# WHAT IS REQUIRED
Would you repeat every entry below word for word but drop the images?

(Stored items)
Content starts

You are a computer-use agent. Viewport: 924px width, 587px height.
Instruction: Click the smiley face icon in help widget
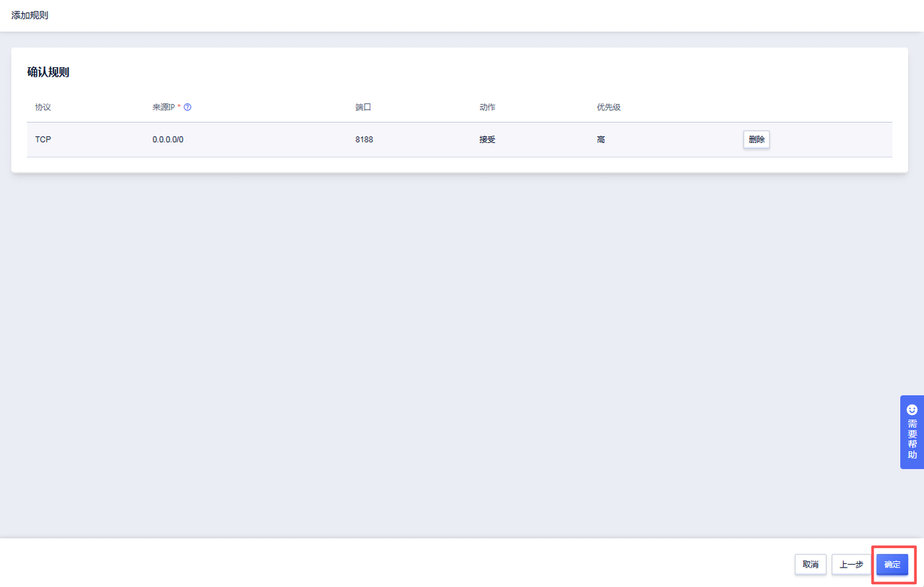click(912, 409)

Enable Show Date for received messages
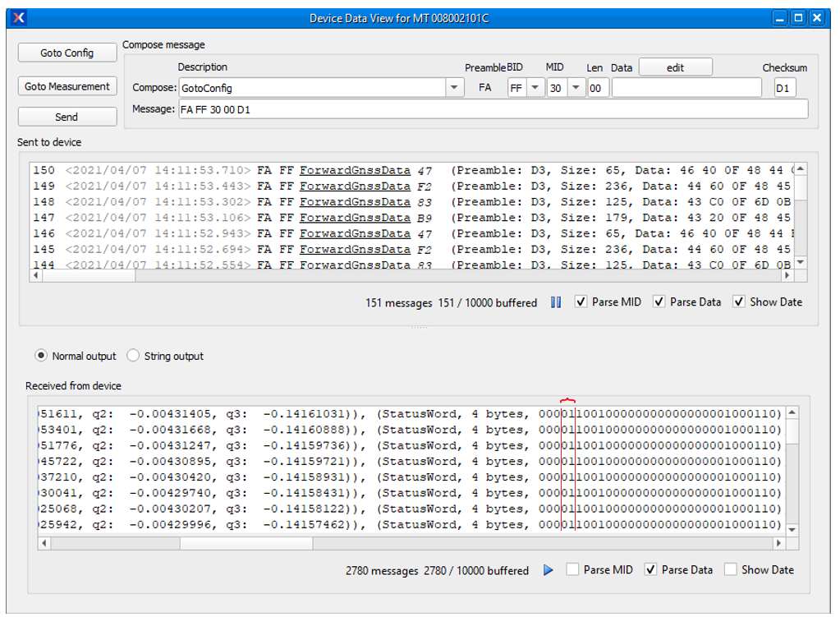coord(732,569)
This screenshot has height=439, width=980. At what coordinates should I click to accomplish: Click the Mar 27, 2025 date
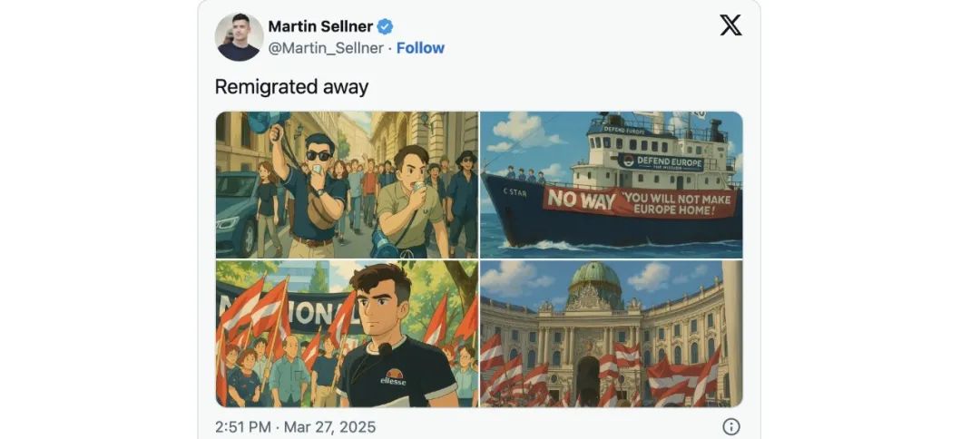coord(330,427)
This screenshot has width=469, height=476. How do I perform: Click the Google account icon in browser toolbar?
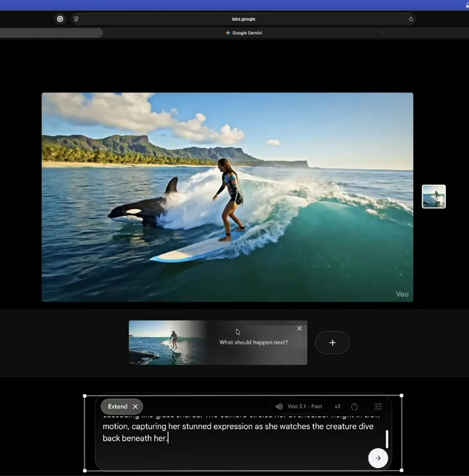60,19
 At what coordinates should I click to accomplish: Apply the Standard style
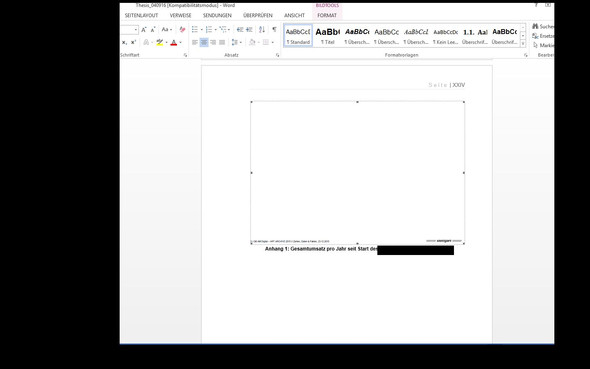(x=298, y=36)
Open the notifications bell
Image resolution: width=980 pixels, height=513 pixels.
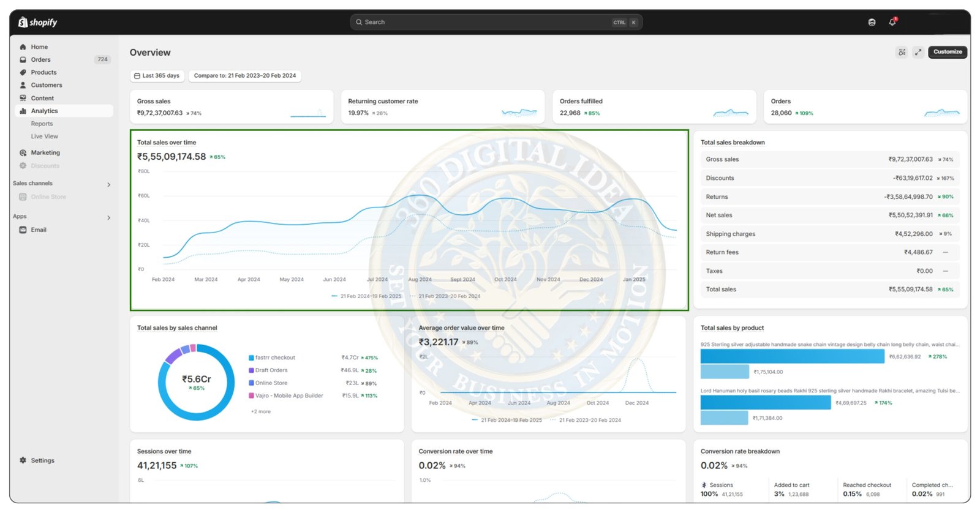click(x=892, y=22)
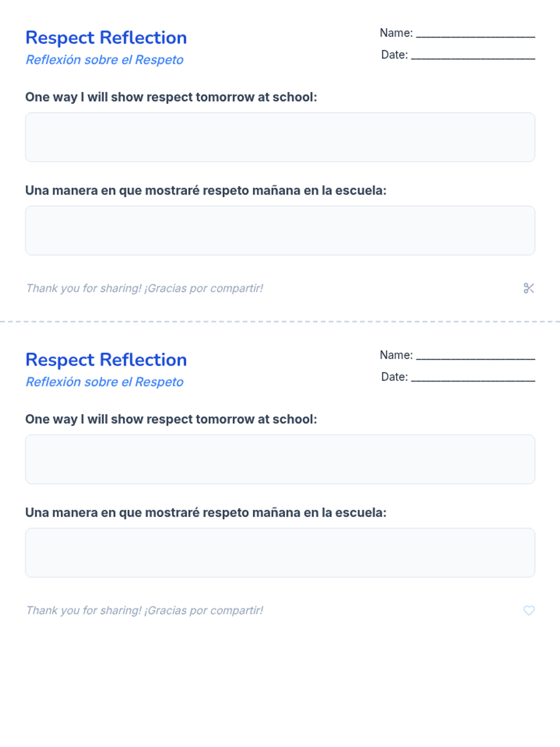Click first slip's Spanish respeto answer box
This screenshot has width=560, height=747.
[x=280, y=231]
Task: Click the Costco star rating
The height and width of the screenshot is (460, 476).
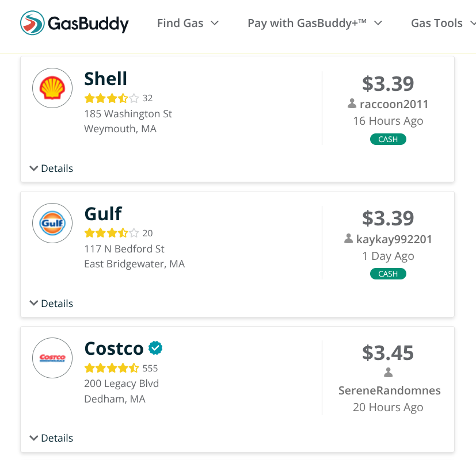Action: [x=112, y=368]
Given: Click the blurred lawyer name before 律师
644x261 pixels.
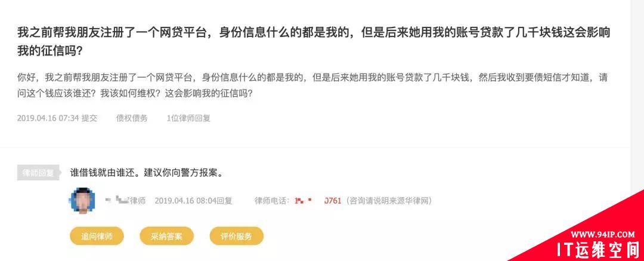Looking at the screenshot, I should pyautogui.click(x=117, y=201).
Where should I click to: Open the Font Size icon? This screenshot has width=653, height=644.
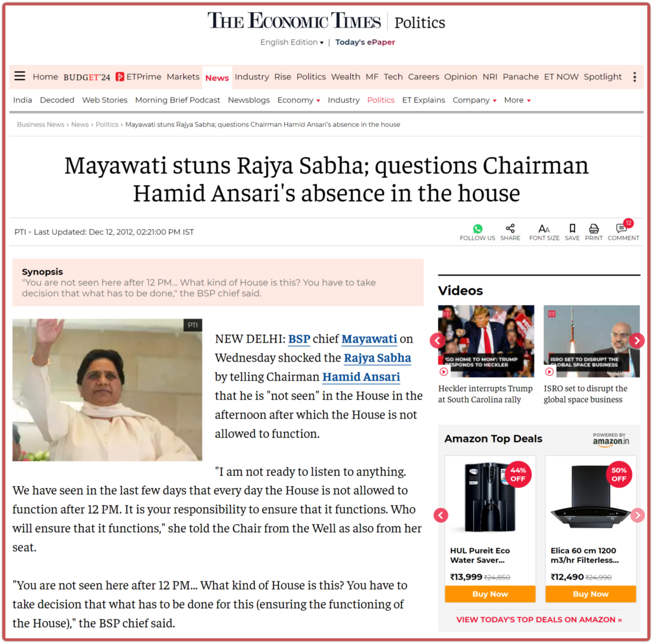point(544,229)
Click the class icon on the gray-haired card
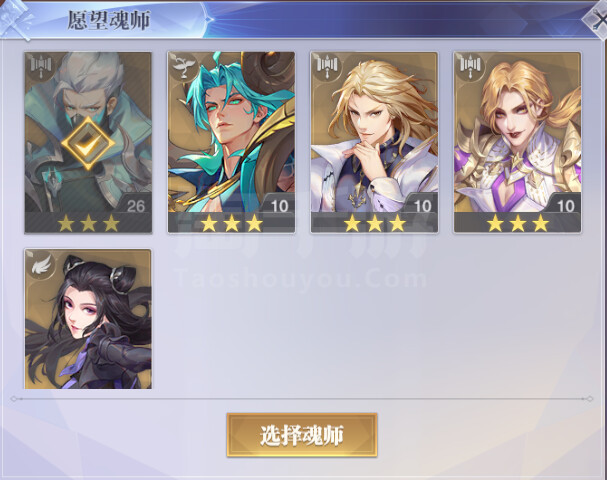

Content ends

# THE ANSWER
You are a computer-use agent. Viewport: 924px width, 587px height.
Instruction: Click the smiley face icon in help widget
click(912, 409)

Enable Show Date for received messages
coord(732,569)
This screenshot has height=439, width=980. At what coordinates should I click to accomplish: Click the Mar 27, 2025 date
coord(330,427)
This screenshot has width=469, height=476. How do I perform: Click the Google account icon in browser toolbar?
60,19
 At what coordinates should I click to accomplish: Apply the Standard style
(x=298, y=36)
Open the notifications bell
Image resolution: width=980 pixels, height=513 pixels.
click(x=892, y=22)
Click first slip's Spanish respeto answer box
This screenshot has width=560, height=747.
[x=280, y=231]
Task: Click the Costco star rating
The height and width of the screenshot is (460, 476).
Action: [x=112, y=368]
Given: Click the blurred lawyer name before 律师
644x261 pixels.
Looking at the screenshot, I should pyautogui.click(x=117, y=201).
Where should I click to: Open the Font Size icon? This screenshot has width=653, height=644.
point(544,229)
Click the class icon on the gray-haired card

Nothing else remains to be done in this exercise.